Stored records
++++++++++

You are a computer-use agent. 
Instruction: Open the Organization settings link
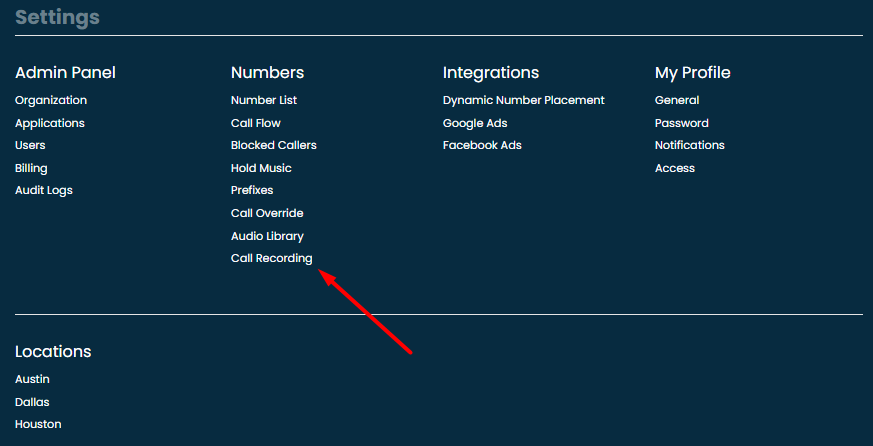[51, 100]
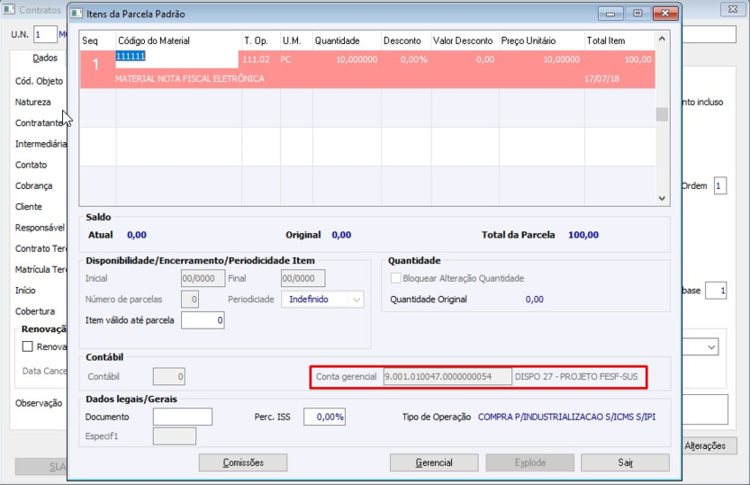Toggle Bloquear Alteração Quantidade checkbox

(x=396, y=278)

++++++++++

EXERCISE AIM: Extract exactly the lines from the one containing "Instruction: Open the" through the last line of the records above, both included, and leave out the pictures.

SOLUTION:
Instruction: Open the Organization settings link
[51, 100]
Toggle Bloquear Alteração Quantidade checkbox

(x=396, y=278)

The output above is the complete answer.